En janvier dernier, plusieurs de ces apprentis enseignants, conscients d’essuyer les plâtres, n’hésitaient pas à critiquer le démarrage des nouvelles écoles du professorat. Le contexte était un peu particulier puisque, en raison du lancement des ÉSPÉ, l’année de M2 était considérée comme « transitoire » : les étudiants en deuxième année ont dû à la fois préparer et passer le concours en mars, suivre les cours de master et valider un mémoire, tout en assurant plusieurs stages pratiques.

« Le mémoire a été mon boulet »

Six mois plus tard, le stress est retombé. Sabrina, en deuxième année de master MEEF « premier degré » à l’ÉSPÉ de Bonneuil-sur-Marne (UPEC) se dit soulagée : « ma formation m’a été très utile, j’ai étudié tous les niveaux de la petite section de maternelle jusqu’au CM2. Je me sens prête à enseigner, notamment grâce aux stages ! » Mathilde (prénom modifié), en M2 à l’ÉSPÉ d’Amiens, souligne que l’année a été bien remplie mais aussi « mal organisée » : « ce qui était compliqué, c’était de devoir gérer de front le master, la préparation du concours et nos activités d’enseignement. Personnellement, j’ai fait le minimum de travail dans ma classe, pour me concentrer sur mes révisions. » Sabrina est du même avis : « Le mémoire, coefficient 13, a été mon boulet. Faute de temps, j’ai été ajournée à la première session et en juin, je n’ai plus fait que ça, je n’en pouvais plus. »

« L’organisation va s’améliorer »

Mais Mathilde insiste : « l’an prochain, l’organisation va s’améliorer ! Les M1 ont passé le concours cette année et du coup ils n’auront plus cette charge en M2. Ils pourront se concentrer sur leurs stages et le mémoire. » Sauf les « reçus-collés », qui ont obtenu le passage en M2 mais pas le concours… Pour eux, le déroulement de l’année suscite encore bon nombre d’interrogations.
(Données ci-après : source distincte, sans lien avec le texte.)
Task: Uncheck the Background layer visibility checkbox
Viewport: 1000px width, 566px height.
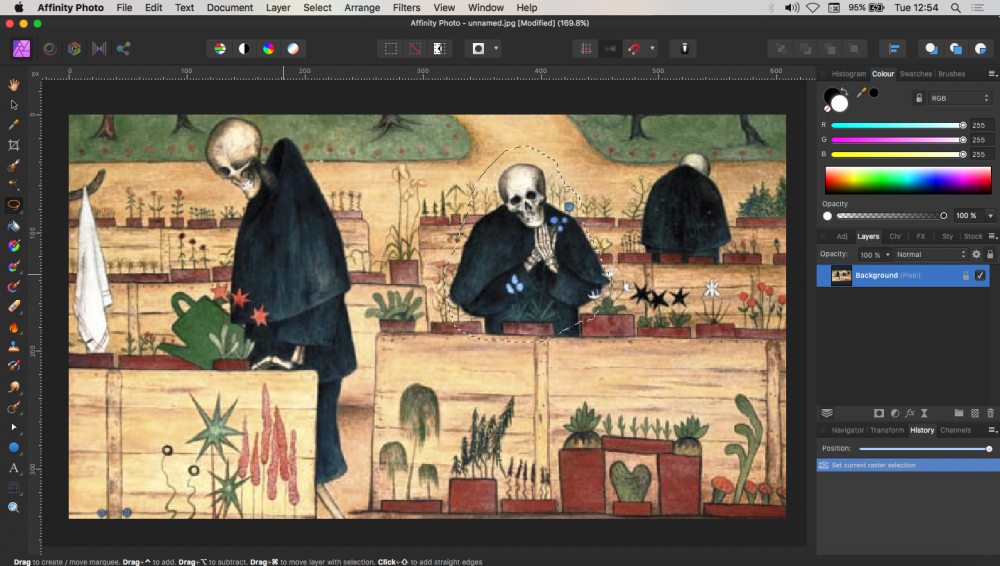Action: pos(980,276)
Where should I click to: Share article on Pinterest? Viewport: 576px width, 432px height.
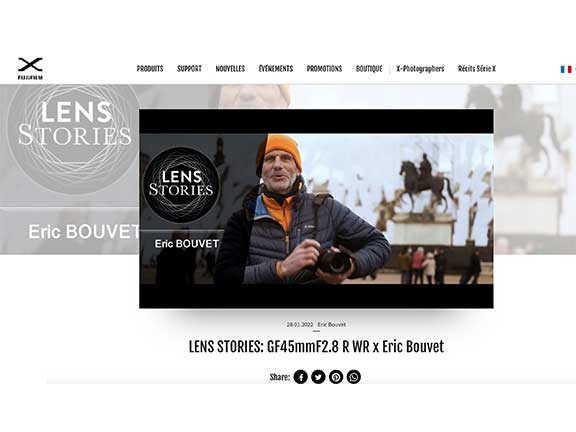pos(336,377)
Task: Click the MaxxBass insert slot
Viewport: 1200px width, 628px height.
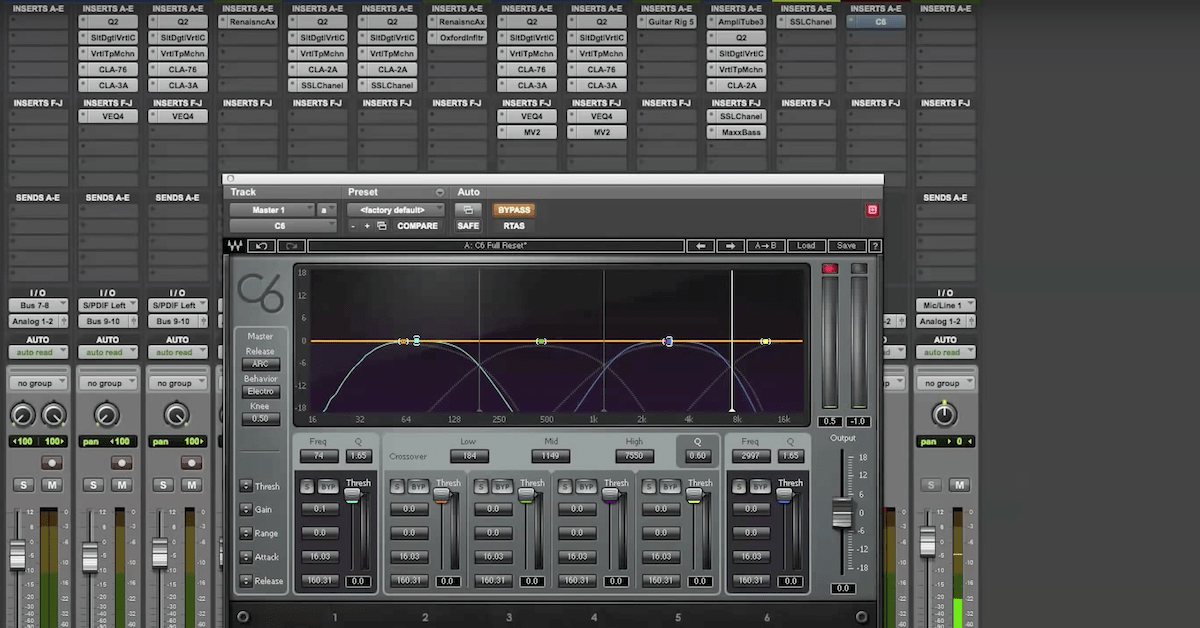Action: 737,131
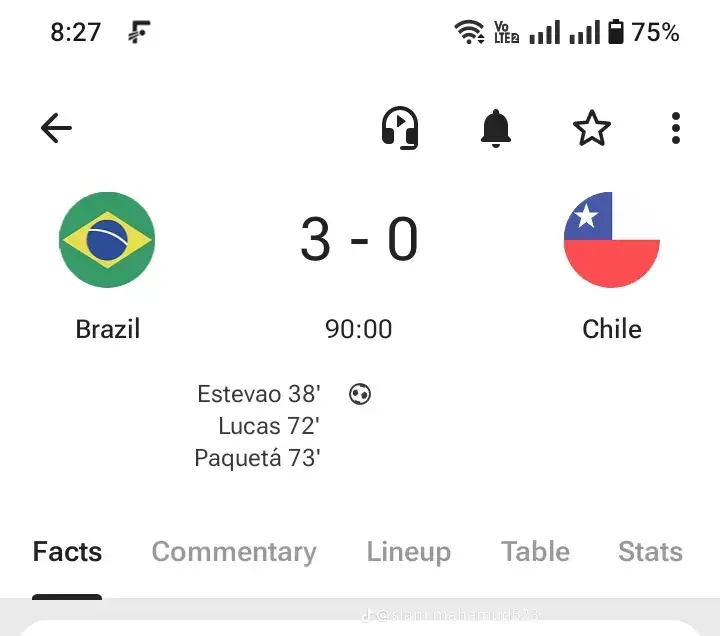Switch to the Commentary tab
This screenshot has height=636, width=720.
point(234,552)
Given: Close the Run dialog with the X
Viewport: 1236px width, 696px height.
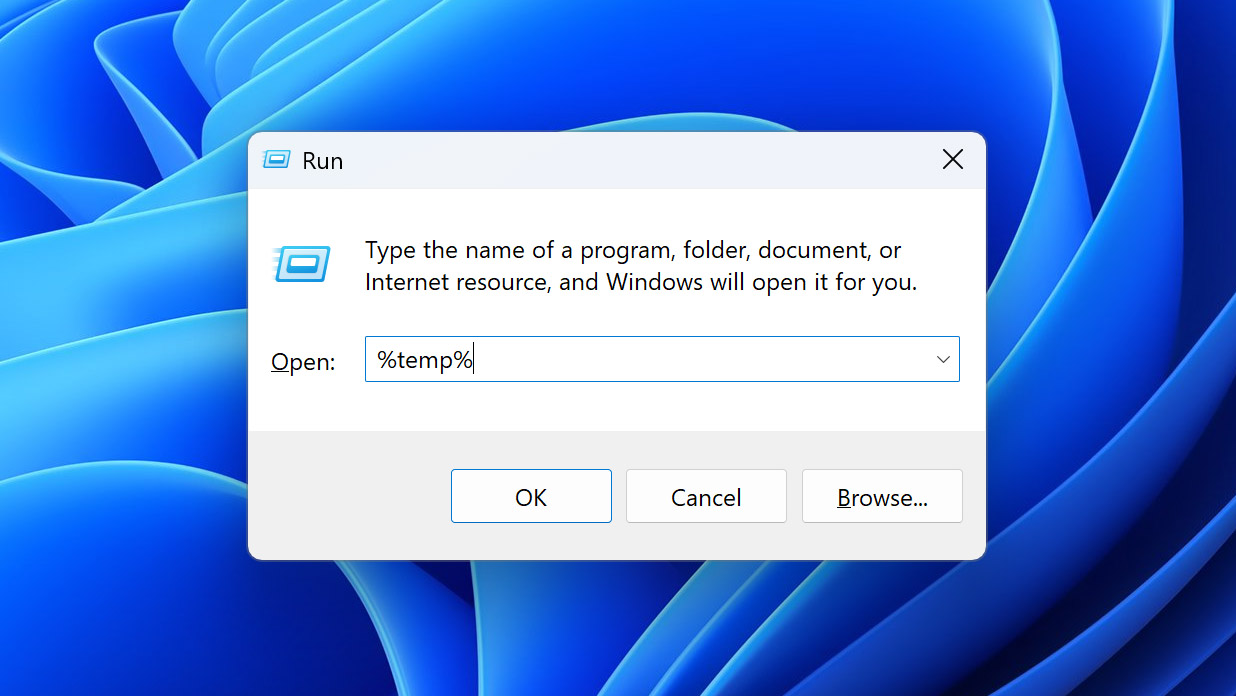Looking at the screenshot, I should (x=952, y=159).
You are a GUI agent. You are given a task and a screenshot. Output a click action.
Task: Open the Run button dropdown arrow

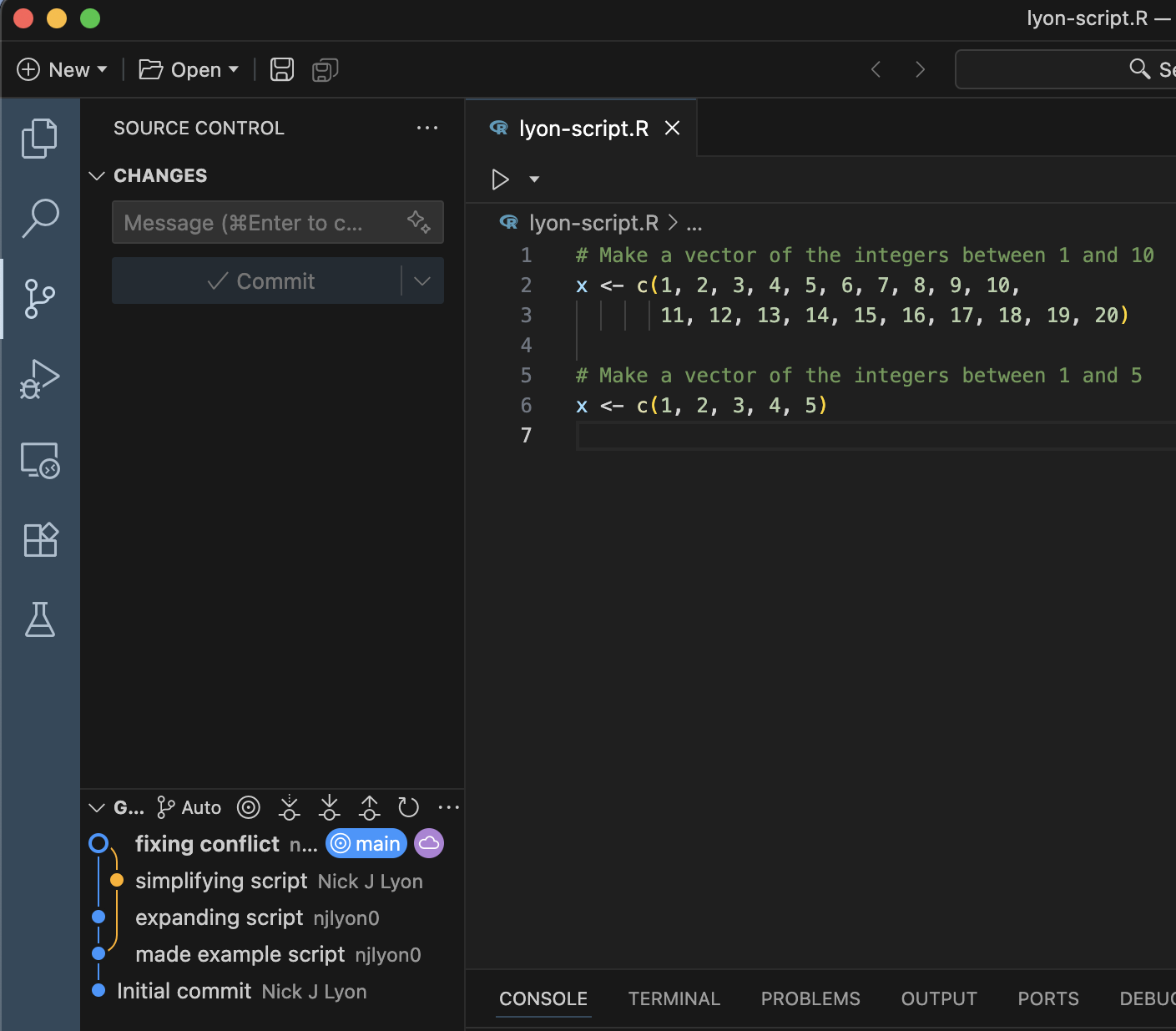tap(534, 179)
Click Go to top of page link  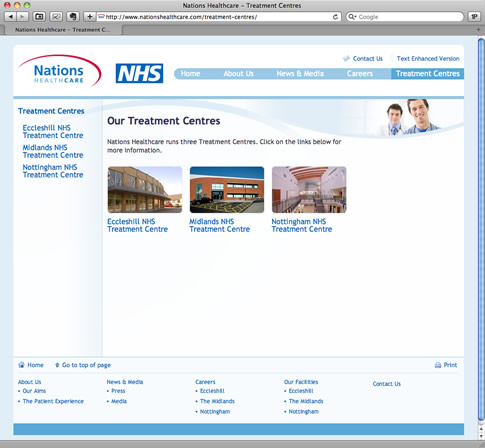[86, 365]
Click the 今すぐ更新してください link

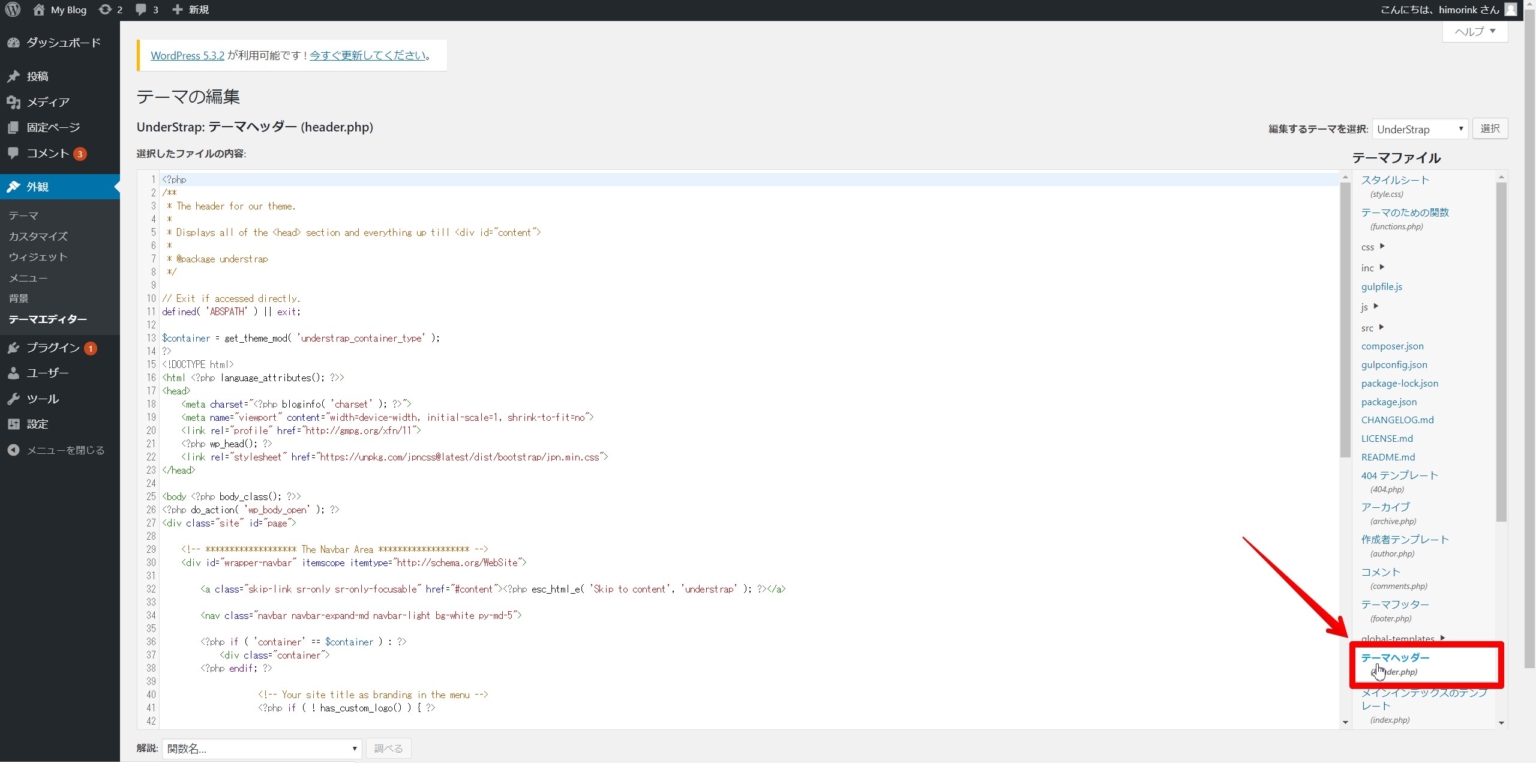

Morgane, elle, vient de valider sa première année de Master à l’ÉSPÉ de Saint-Germain-en-Laye : « je suis globalement satisfaite, j’ai le sentiment d’avoir été très bien préparée dans les disciplines importantes, telles que les maths et le français. En revanche, ce qui m’a manqué c’est la didactique. On ne nous a pas appris à transmettre nos connaissances ni, par exemple, à repérer les erreurs des élèves. Malgré quatre semaines de stages, dont deux d’observation, la première année reste à mon goût trop théorique. »

Des failles « surtout humaines »

Les principaux axes d’amélioration de la formation ? De l’avis de Mathilde, rejoignant une critique formulée dans un récent rapport sénatorial sur les ÉSPÉ, « il faut que tous nos intervenants soient en prise direct avec les élèves et la réalité de notre futur métier. Pour ma part, j’ai été suivie par un enseignant de mathématiques du secondaire. Résultat : je n’ai eu que très peu de conseils sur comment enseigner dans le 1er degré, c’était aberrant ! » L’autre principal point noir concerne les affectations, jugées « trop tardives », lors des stages : « d’une part, nous avons été prévenus trois jours avant notre prise de fonction », regrette Sabrina, « et d’autre part, certains ont dû jongler sur 4 voire 5 niveaux en deux semaines. Comment préparer sérieusement les choses dans ces conditions ? Sans compter que nous devions remplacer des enseignants en congés ou en formation qui n’étaient souvent eux-mêmes pas prévenus… »

« Les failles sont surtout humaines, cela dépend des ÉSPÉ et des profs », résume Mathilde qui prévoit de travailler encore 15 jours dès qu’elle sera fixée sur son affectation, vers le 14 juillet. Afin, dit-elle, d’être « tout à fait prête » pour sa première rentrée.